Here the error tells that it could not copy a file, most probably it does not exist.

Alternatively you can also check the log files for the VM at /var/log/one/<vmid>.log.

Host Errors

Host errors can be checked executing the onehost show command:

$ onehost show 1
HOST 1 INFORMATION                                                              
ID                    : 1                   
NAME                  : host01              
STATE                 : ERROR               
IM_MAD                : im_kvm              
VM_MAD                : vmm_kvm             
TM_MAD                : tm_shared              

HOST SHARES                                                                     
MAX MEM               : 0                   
USED MEM (REAL)       : 0                   
USED MEM (ALLOCATED)  : 0                   
MAX CPU               : 0                   
USED CPU (REAL)       : 0                   
USED CPU (ALLOCATED)  : 0                   
RUNNING VMS           : 0                   

MONITORING INFORMATION                                                          
ERROR=[
  MESSAGE="Error monitoring host 1 : MONITOR FAILURE 1 Could not update remotes",
  TIMESTAMP="Tue Jul 19 17:17:22 2011" ]

The error message appears in the ERROR value of the monitoring. To get more information you can check /var/log/one/oned.log.

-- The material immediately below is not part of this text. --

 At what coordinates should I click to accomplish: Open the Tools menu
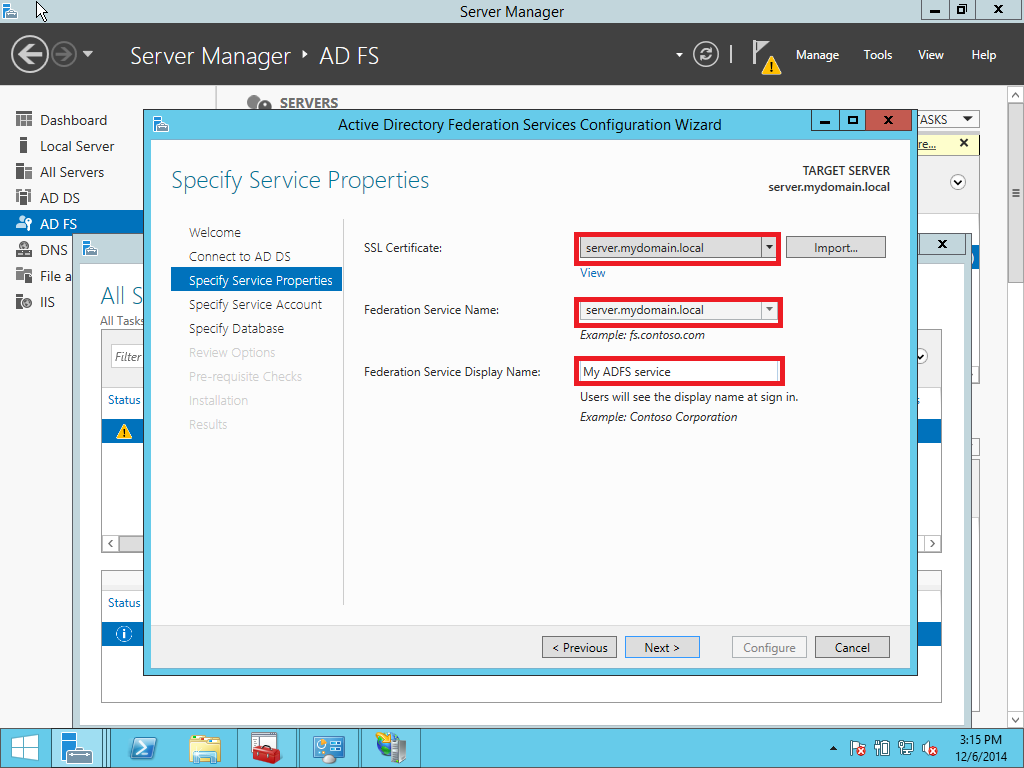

For example for this error we get in the log file:

Tue Jul 19 17:17:22 2011 [InM][I]: Monitoring host host01 (1)
Tue Jul 19 17:17:22 2011 [InM][I]: Command execution fail: scp -r /var/lib/one/remotes/. host01:/var/tmp/one
Tue Jul 19 17:17:22 2011 [InM][I]: ssh: Could not resolve hostname host01: nodename nor servname provided, or not known
Tue Jul 19 17:17:22 2011 [InM][I]: lost connection
Tue Jul 19 17:17:22 2011 [InM][I]: ExitCode: 1
Tue Jul 19 17:17:22 2011 [InM][E]: Error monitoring host 1 : MONITOR FAILURE 1 Could not update remotes

From the execution output we notice that the host name is not know, probably a mistake naming the host.